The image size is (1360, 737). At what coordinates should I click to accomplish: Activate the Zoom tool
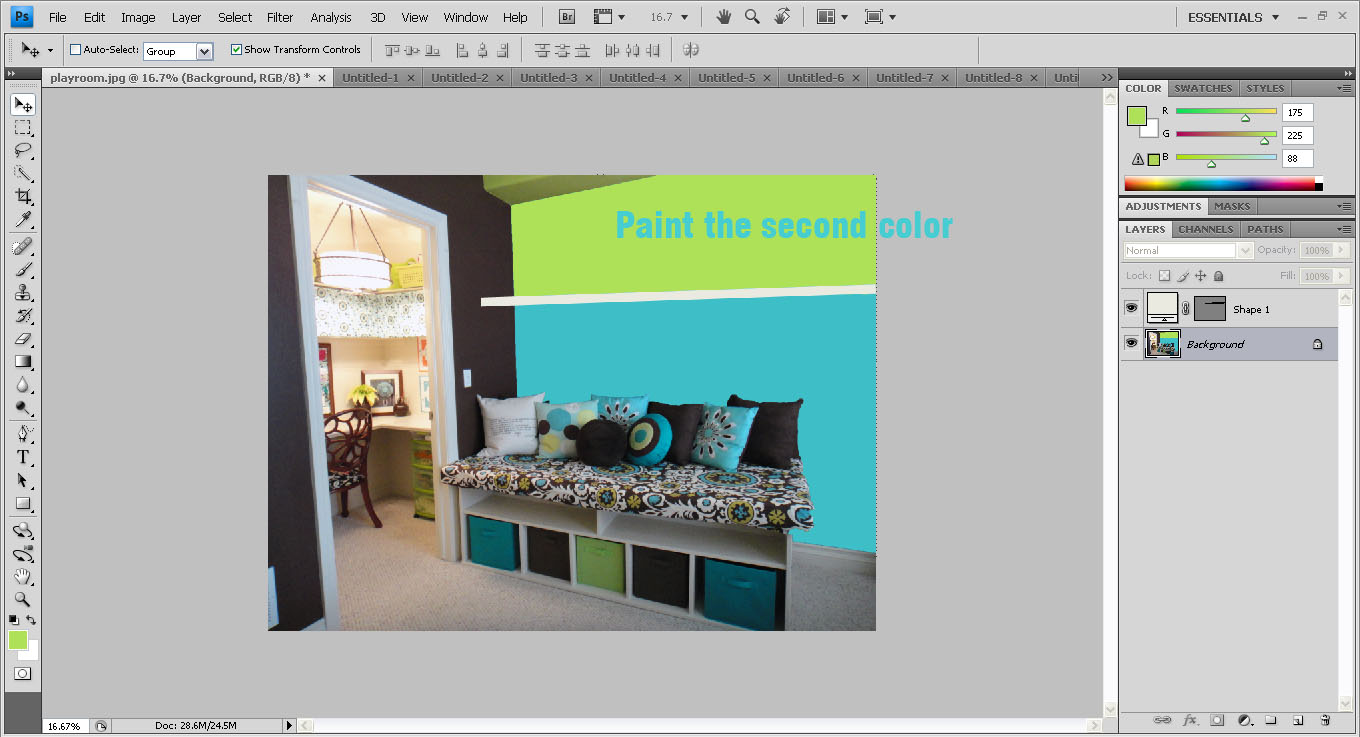pos(22,600)
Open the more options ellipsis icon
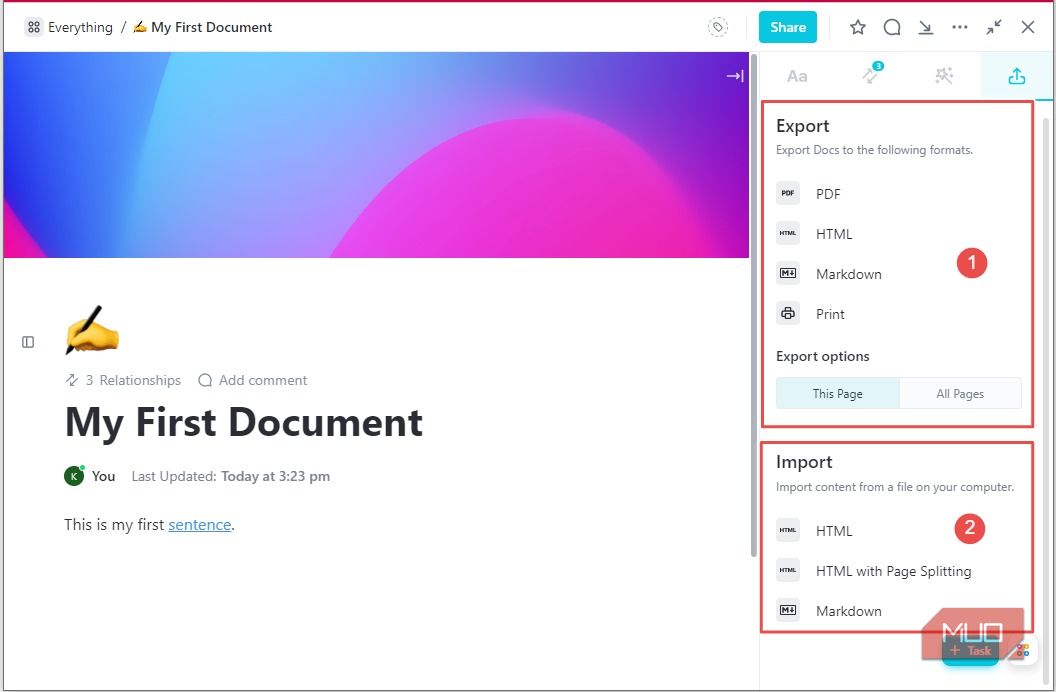Viewport: 1056px width, 692px height. point(959,27)
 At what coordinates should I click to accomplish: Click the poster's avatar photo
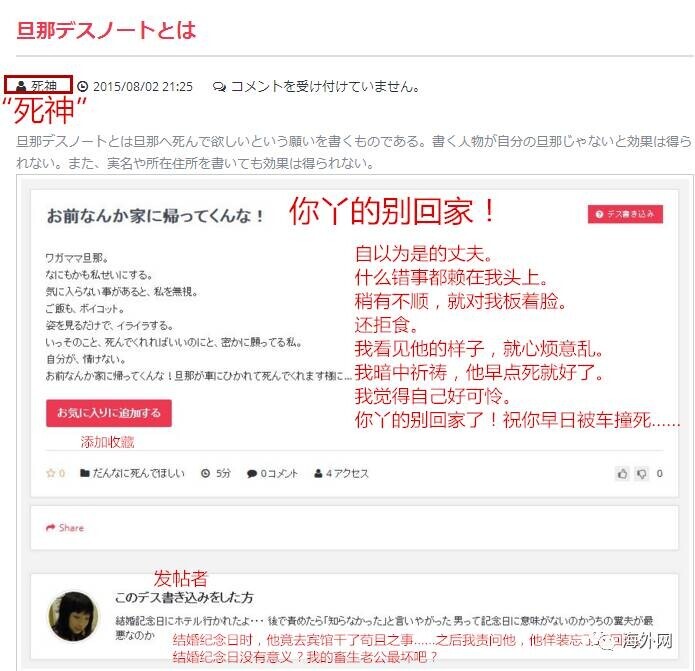click(74, 616)
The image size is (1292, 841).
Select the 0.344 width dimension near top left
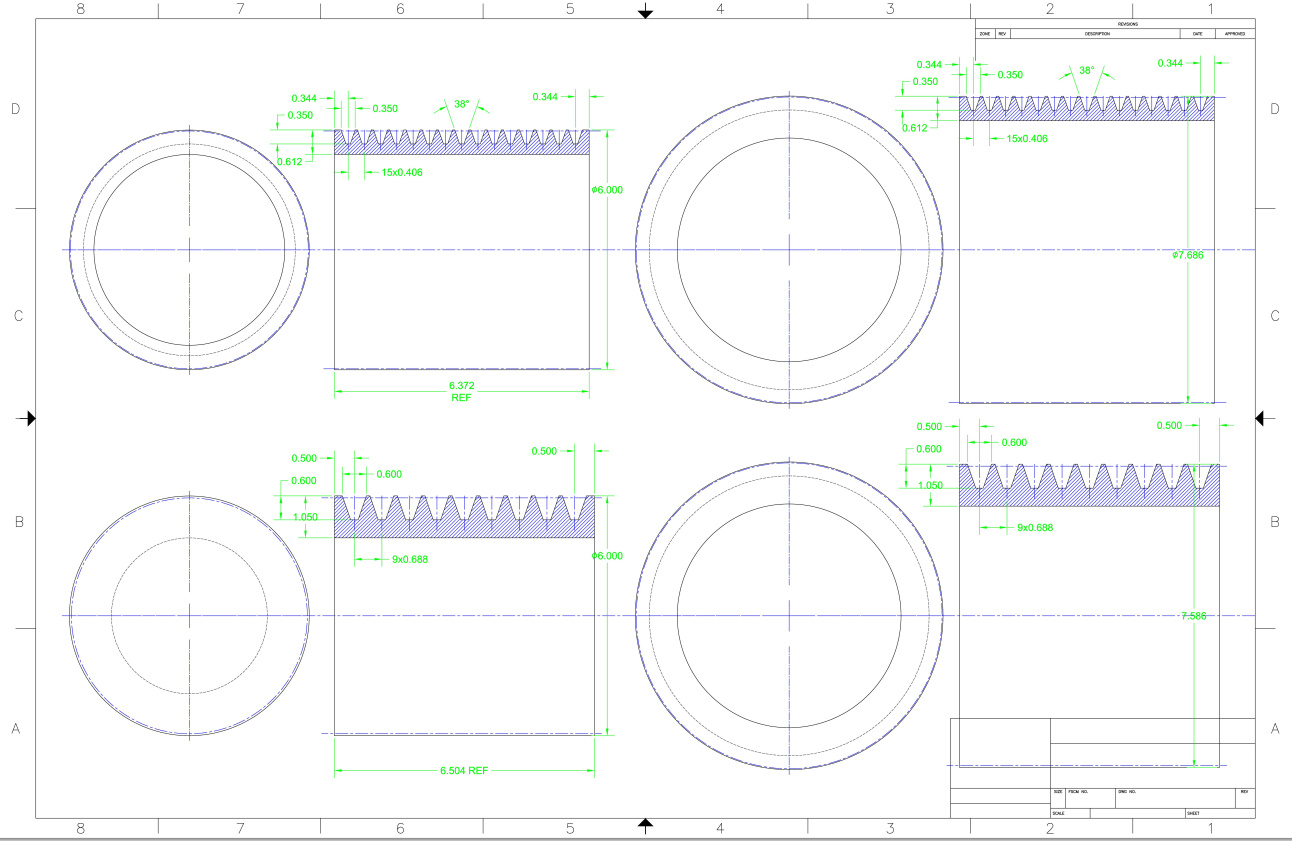click(x=305, y=98)
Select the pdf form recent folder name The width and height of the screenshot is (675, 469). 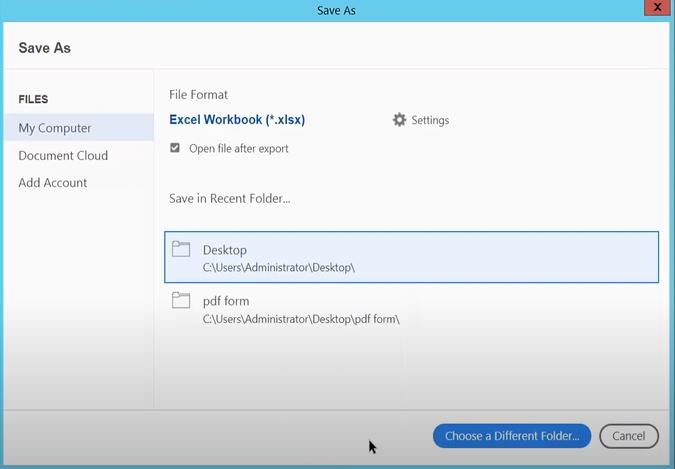pos(226,301)
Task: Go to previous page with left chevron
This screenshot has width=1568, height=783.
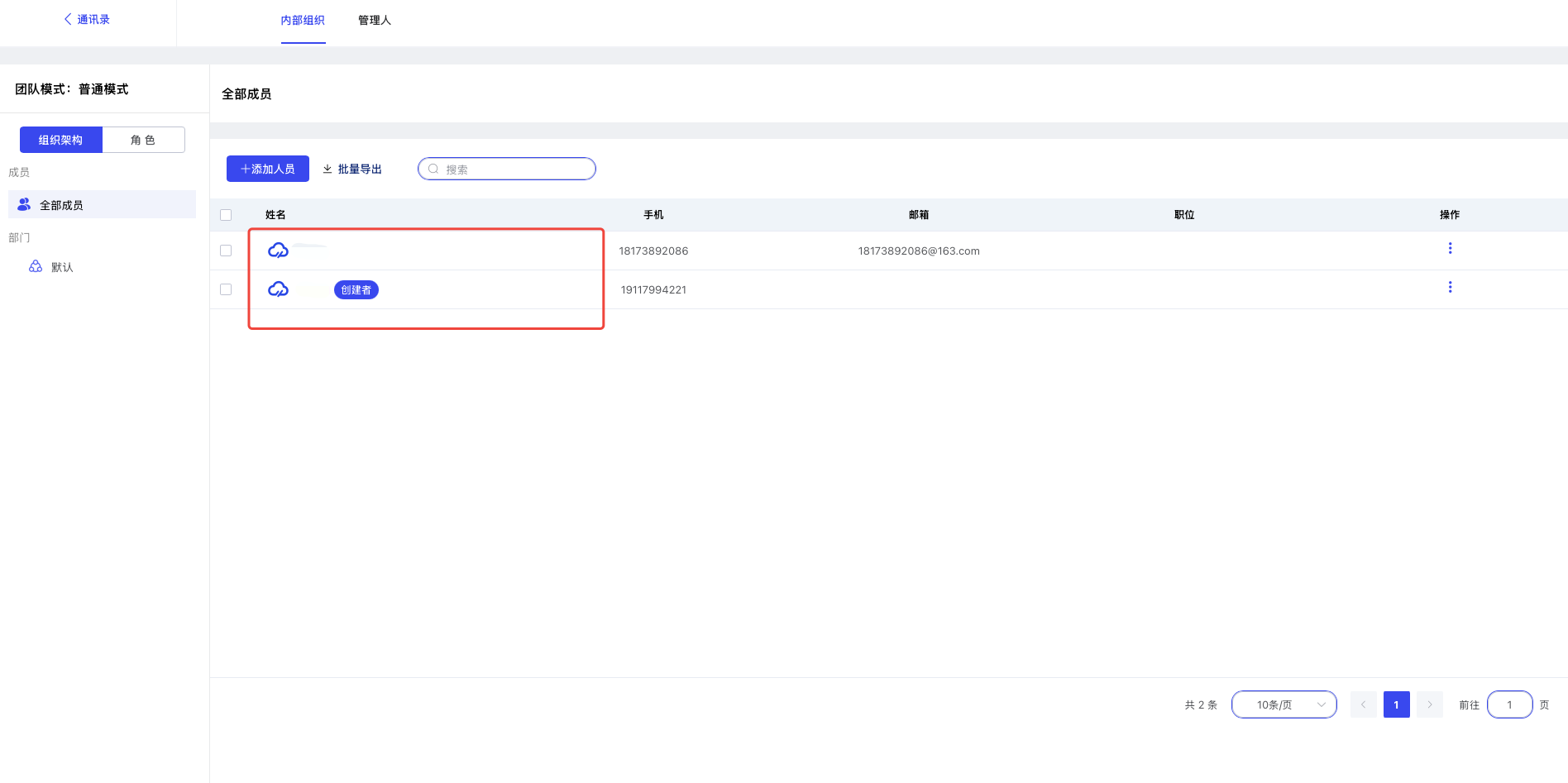Action: (1363, 704)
● ● ● ● ●
▸ **Problem statement**:
Every line between the start of the listing and the line containing "The image size is (1292, 841).", both ends counted, needs to be printed exactly, minus the pictures.

▸ **Result of this task**:
The image size is (1360, 737). At what coordinates should I click to accomplish: Activate the Zoom tool
pos(22,600)
Open the more options ellipsis icon
Viewport: 1056px width, 692px height. point(959,27)
 At what coordinates should I click to accomplish: Click the poster's avatar photo
click(74, 616)
The image size is (1292, 841).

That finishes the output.